In exchange, I define my success in mentoring as your success in achieving your goals. The world needs more scientists and engineers who are curious, data-driven, and seek to use science to better the world. It also needs more people trained as scientists and engineers regardless of what they do. I will you define where you want to go, and I will work as hard as you do to get you there.
Science must be conducted for the betterment of all, with involvement by all. Discrimination against anyone on the basis of race, gender identity, sexual orientation, religion, nationality, or any other factor unacceptably harms those individuals and weakens our society as a whole. Therefore, the Birnbaum lab stands against discrimination, bias, and racism in any form. We strive to address explicit biases wherever they are found, and to be mindful of our own implicit biases that shape how we perceive the world.

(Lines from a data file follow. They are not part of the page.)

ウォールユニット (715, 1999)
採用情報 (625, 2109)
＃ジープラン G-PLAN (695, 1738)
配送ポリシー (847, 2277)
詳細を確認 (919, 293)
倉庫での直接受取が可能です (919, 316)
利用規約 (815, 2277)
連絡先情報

However, intention without action is not sufficient. We work to ensure our lab is a safe and welcoming place for all who are interested, and work to confront biases where they occur in our communities. We actively seek to ensure historically excluded voices are heard by advocating for more diverse representation in seminars and symposia, and work to improve diversity within our own lab, graduate and undergraduate programs, institution, and the scientific community at large.